迷うという概念が存在しない動き方をしている。
喫茶店に入る。
いつもの場所。
だが“いつも”という概念がどこから来ているのか曖昧になる。
席に座る。
澪はコーヒーを見ながら言う。
「ここは固定点」
「固定点?」
その言葉は説明ではなく定義の提示に近い。
「何回繰り返しても、同じ位置に戻る場所」
胸の奥がわずかに冷える。
冷えるというより、“温度の基準が書き換わる”。
「ループってことか」
「違う」
即答。
その否定には感情がない。
「ループじゃない。
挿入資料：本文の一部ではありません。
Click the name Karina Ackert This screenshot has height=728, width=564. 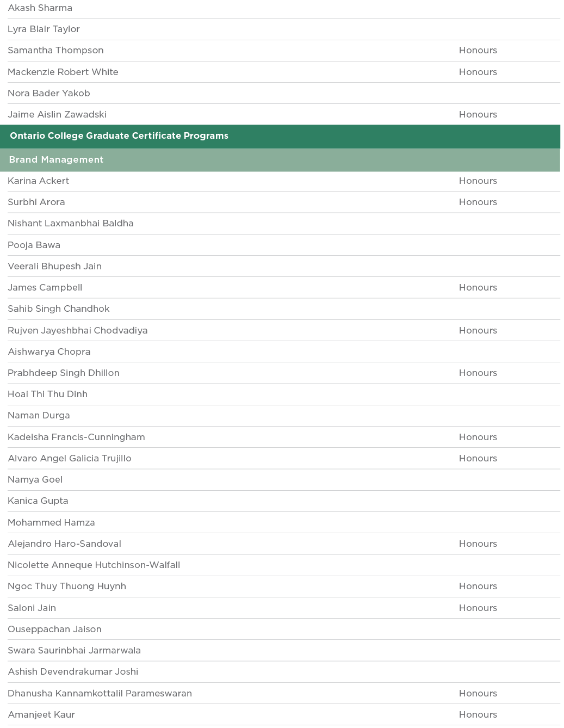(39, 181)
“選択の反復”」
「意味が分からない」
その言葉は拒絶ではなく整合要求に近い。
澪はコーヒーを一口飲む。
その動作は一つの確認手順のように見える。
「あなたは毎回、同じように見える選択をしている」
「してない」
その否定は反射ではなく“手続き上の応答”。
澪は続ける。
「でも結果は同じ」
沈黙。
その沈黙は空白ではなく“比較処理中”。
澪が言う。
「紙、見たよね」
一瞬、呼吸が止まる。
止まるというより、“一時停止される”。
「見てるのか」
「見えるよ」
その返答には距離がない。
まるで最初から同じ領域にいるように。
「それは命令じゃない」
「じゃあ何だ」
澪は少しだけ間を置く。
その間は思考ではなく“順番の待機”。
「記録」
その言葉が落ちる。
「誰の」
澪は視線を少し外す。
「あなたの」
その瞬間、世界の輪郭がわずかに変わる。
変わるが、変化として認識されない。
澪が続ける。
「ここは、あなたの選択を観測する場所」
「観測?」
その言葉は意味を持つ前に分解される。
「同じ状況を繰り返して、“変化があるか”を見る」
喉が乾く。
乾くというより、“乾いた状態に固定される”。
「俺は実験されてるのか」
澪は否定しない。
その沈黙は肯定ではなく、“分類未確定”。
代わりに言う。
「違う」
「違う?」
「観測されているのはあなたじゃない」
一瞬、意味が成立しない。
だが次の瞬間、“成立してしまう”。
「じゃあ誰だ」
澪は少しだけ沈黙する。
その沈黙は選択ではなく確定待ち。
「選択そのもの」
その言葉で、すべてが繋がる。
紙は命令でも記録でもない。
それは“選択結果のログ”。
同じ朝、同じ7:32、同じ判断。
それらは繰り返しではなく、“収束の確認”。
だが観測者はいない。
観測しているのは“構造そのもの”。
澪が言う。
「このシステムは、観測者を必要としない」
「じゃあ誰が見てる」
「見てない」
その否定は完全で、余地がない。
「選択そのものが、結果を確かめているだけ」
世界が一瞬だけ静止する。
静止というより、“全体が同期する”。
理解してしまう。
これは監視でも実験でもない。
分岐そのものが、自分の結果を回収しているだけだ。
「じゃあお前は」
澪は少しだけ目を細める。
「私は“確定した一つの結果”」
「このルートに残った、唯一の収束」
それは人ではなく状態。
最後の選択の残骸ではなく、“残ることが確定した構造”。
紙がもう一度現れる。
気づけば手の中にある。
そこには一行だけ。
「選べ」
その下は空白。
空白は自由ではなく未確定領域。
澪が言う。
「どっちを選んでもいい」
「結果は変わらないのか」
「変わらない」
その即答には揺らぎがない。
「じゃあ意味ないだろ」
澪は少しだけ笑う。
「意味は“選んだこと”にある」
その瞬間、風が入る。
初めて、この世界に“外側”があるように感じる。
紙を見る。
澪を見る。
そして、選ぶ。
その瞬間、視界が白くなる。
目を開ける。
7:32
机の上。
紙。
そこには一行だけ残っている。
「選択は、もう一度始まる」
そして、澪はいない。
最初から、いなかったかのように。
ただ一つだけ残る。
選んだという事実だけが、繰り返し続いている。